Desafios da McLaren na Fórmula 1
A McLaren ainda está empenhada em entender como extrair o máximo desempenho da unidade de potência da Mercedes para a temporada de 2026 da Fórmula 1. Andrea Stella, chefe da equipe, declarou que a escuderia somente começou recentemente a dispor das “ferramentas necessárias” para antecipar e analisar o comportamento do motor.
Dificuldades na Exploração do Motor
Desde o início da nova era de regulamentos na Fórmula 1, Stella tem ressaltado que a McLaren, atual campeã de construtores, não conseguiu explorar a unidade de potência da Mercedes com a mesma eficiência que a equipe de fábrica. Essa dificuldade de adaptação ficou evidente durante a corrida na China, onde a equipe enfrentou um episódio crítico: Lando Norris não conseguiu sair dos boxes, enquanto Oscar Piastri foi retirado do grid ainda na volta de apresentação.

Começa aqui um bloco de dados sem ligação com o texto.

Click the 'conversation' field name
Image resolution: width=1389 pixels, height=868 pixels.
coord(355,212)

Reconhecimento das Desvantagens
Stella reconheceu que a McLaren enfrenta desvantagens por ser uma equipe cliente da Mercedes. Ele afirmou: “Ainda existem alguns fatores aleatórios que, na minha opinião, são apenas aparentemente aleatórios.” O dirigente comentou sobre a complexidade da engenharia, indicando que as situações acontecem por razões específicas, não por acaso. “Às vezes, essas razões são tão sensíveis a pequenos parâmetros que mudam que parece que você pode descobrir, pelo menos no curto prazo, o motivo,” acrescentou.

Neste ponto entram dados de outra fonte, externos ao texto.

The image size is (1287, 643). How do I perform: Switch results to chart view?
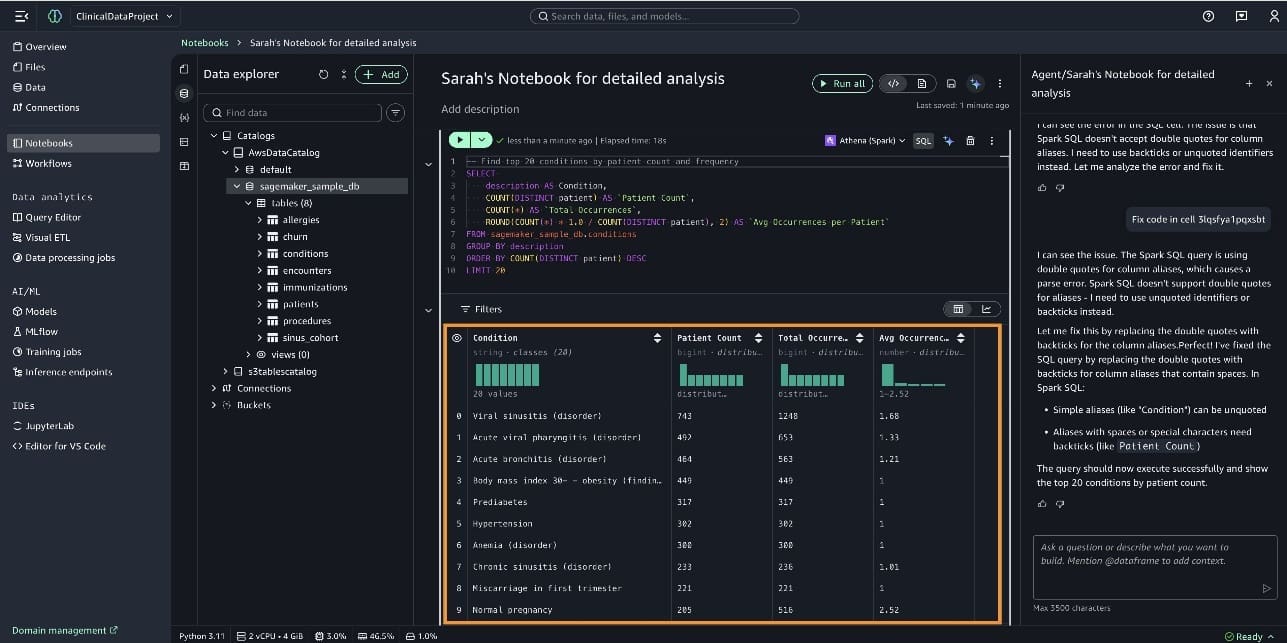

Stella também mencionou que a equipe ainda está a algumas corridas de distância de alcançar uma compreensão total do comportamento e da exploração da unidade de potência. Ele complementou: “É só agora, no meio da temporada, que estamos começando a ter as ferramentas necessárias para conseguir antecipar, otimizar e estudar essas sensibilidades, para que saibamos que, tipo, se essa pequena mudança acontecer, teremos essas mudanças maiores como consequência, o que no momento, e por algum tempo, não fomos capazes de fazer.”
Colaboração com a Mercedes
Apesar das dificuldades enfrentadas, Stella enfatizou que a colaboração com a Mercedes continua sendo essencial para que a McLaren consiga explorar melhor a unidade de potência. “Mas isso é algo como a exploração da unidade de potência que não será possível sem uma forte colaboração com a HPP, algo que sempre reiterei. Mesmo quando mencionei que estamos subexplorando, sempre reiterei que a colaboração é excelente,” concluiu.